В сознании Серта это не было химерой. В Мадриде он уже убедил влиятельных лиц в правительственных и финансовых кругах, какой необычайный престиж получит Испания, когда создаст этот город. Он станет величайшим этапом человеческих усилий в развитии мировой цивилизации.
Возможно, только Серт был способен задумать и осуществить начинание подобного размаха. Все было уже разработано, все главные трудности преодолены… Город обязательно появился бы на свет, если бы смерть не настигла Серта так преждевременно, в полном расцвете сил и в разгар работы.
За год до этого он перенес тяжелую желтуху, и врачи даже говорили о необходимости хирургического вмешательства. Но через несколько недель он встал на ноги, полный энергии, и даже упрямо отрицал, что болен. Во время последнего пребывания в Испании, когда Серт сам наблюдал за тем, как устанавливают его панно, известный барселонский врач (после консультации с лучшими хирургами) решил сделать операцию до торжественного освящения собора.
Накануне дня, когда он лег в клинику, Серт еще стоял на одиннадцатиметровой высоте, чтобы нанести последний штрих на свое панно…
Я же спокойно ждала в Париже, когда он, как только закончит работу, позовет меня, чтобы совершить давно задуманное путешествие. Хотя меня ни о чем не предупредили, много дней не имея от него известий, я стала мучиться предчувствием беды…
Эта операция оказалась для него фатальной. Он умер на следующий день, окруженный тремя своими сестрами, которые всю жизнь обожали его.
Меня, конечно, известили слишком поздно. Когда я приехала, он уже лежал в этом соборе, который только что закончил и где должен был быть погребен. Серт уехал из Барселоны в двадцать лет, чтобы приобрести мастерство и совершенствовать свое искусство. Судьба распорядилась так, что он вернулся туда, чтобы умереть, заканчивая свой огромный труд, и чтобы покоиться под сводами собора, над убранством которого трижды работал с неостывающим рвением.
Вместе с ним для меня исчез всякий смысл существования.
Послесловие
Мизиа пережила Серта на пять лет. Пять мучительных лет, полных разочарований, поражений, физической и моральной деградации.

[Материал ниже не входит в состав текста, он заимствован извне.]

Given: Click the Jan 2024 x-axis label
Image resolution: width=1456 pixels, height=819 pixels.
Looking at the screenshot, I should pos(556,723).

Закат начался много раньше, задолго до конца. В сущности, он начался с того момента, когда Мизиа почувствовала, что проигрывает сражение, которое вела несколько лет. Сражение, где все было перемешано: и отчаянное желание сохранить Серта, и не потерять Руси, к которой действительно привязалась (когда после смерти Мизии открыли перламутровый медальон в форме сердца, висевший возле ее кровати, там с удивлением увидели фотографию Русуданы). Это сражение, как заметила проницательная Шанель, было искусной и опасной игрой, которую она проиграла, начав терять себя. Близкие к Мизии люди замечали, как менялся ее характер. Все сильнее проявлялось не знающее границ возбуждение и вместе с тем росли сухость сердца, горечь, не свойственные ей раньше. Еще при жизни Дягилева исчезал прежний энтузиазм к новому, что приходило в искусство, появилось равнодушие.